1. Childcare Facilities
First, we must admit that infants and almost all toddlers of young age do not have the intellectual capacity to understand what their parents are doing in the church. Much more so, we must recognize that children of young age simply cannot sit through a long worship service. As such, the church may want to provide facilities or services to ensure the parents and other believers have quality worship time on Sunday.
For example, if a church has a nursery or cry room available, parents may want to use their discretion to utilize such facilities. This may mean parents might need to walk in and walk out of the cry room as needed with their children. This may mean that the parents might want to keep their children in the nursery so that they themselves could focus and worship God in the Sunday service.
2. Worship Aids
Second, churches should think hard about how to help parents and children fully engage during worship. For example, should parents decide to use a cry room or nursery, the church should provide a way to stream service so that those in the room could still hear and engage with the congregation. Where I minister, we do not own a church building where we could have a designated nursery, so we are unable to set up a stereo system for parents who wish to listen to the service when they decided to use a cry room. To remedy the issue, we decided to bring a laptop to the cry room and live-stream the service. This is not the perfect solution to the problem, but the parents appreciate that they can still listen to the sermon and be part of the service.
A church could also provide good and engaging resources so that the parents and children could be engaged in a worship service. Especially for children of older ages, a church may want to purchase or create a separate children’s bulletin that has relevant activities to the sermon texts to occupy children. A pastor may also want to spend a short time during the service for a children’s message. And even if not, pastors should still speak to children during his sermon with illustrations and questions. If this becomes a regular pattern, a pastor and parents could encourage children to see when the pastor would speak to them.
3. The Weight of Worship
Third, we must teach our older children about the importance and weightiness of worship service. In other words, parents should help their children to understand that they have gathered in the church to meet with the living God. After we joyfully sing before the Lord, we quietly sit and listen to Him speak to us. Just as we must be reminded of this great privilege called worship every week, this is something our children can and must learn from their parents.
4. Compassion and Understanding
Lastly, I believe a body of Christ must understand and show compassion to the parents and children struggling during the worship service. No matter how many good resources a church provides to parents, our children will, at times, simply lose their patience. We must understand this is a very natural manner on children’s part because an extended worship service can be tedious, boring, and anxious. We cannot blame our toddlers for wanting to walk and explore their neighbors' aisle. We must understand crying children who are told "No" when they rather want to be outside and run.

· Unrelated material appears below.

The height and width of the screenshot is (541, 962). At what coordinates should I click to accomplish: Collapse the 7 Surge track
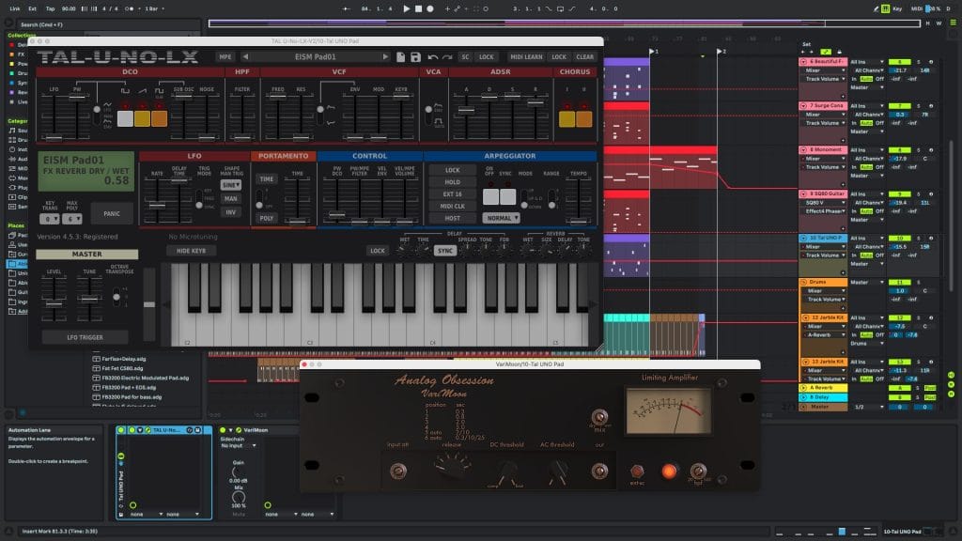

When the children have a hard time sitting in the worship service, their parents have an even harder time as they desperately attempt to pacify the chaos their children are causing. For this reason, congregants shouldn't be quick to complain or cast judgment. Instead, try smiling at the children (and their parents), and realize that parenting through a Sunday service can be a difficult task.
To Us and To Our Children
It is particularly easy for a church to think that the Sunday worship service is for grown men and women. Perhaps a long and purposefully written liturgy with a sermon of intricate contents raised the bar for our perceived audience within the church. Nonetheless, the Scripture teaches us that worship service belongs to children as much as it belongs to professing believers in the church. Moses declared in Deuteronomy 29:29, “The secret things belong to the LORD our God, but the things that are revealed belong to us and to our children forever…” Worship service is where we learn about the things revealed by the Lord.
As such, we must not ignore our children, but rather ensure they are involved and cared for when we come together on Sunday. Let's wisely and carefully consider the issue, so that we all might attend to the things of God "decently and in order" (1 Cor. 14:40).
Seob Kim is a pastor at Christ Presbyterian Church ARP, Grove City, Pennsylvania.
Related Links
Podcast: "Children, Church is Not Boring!"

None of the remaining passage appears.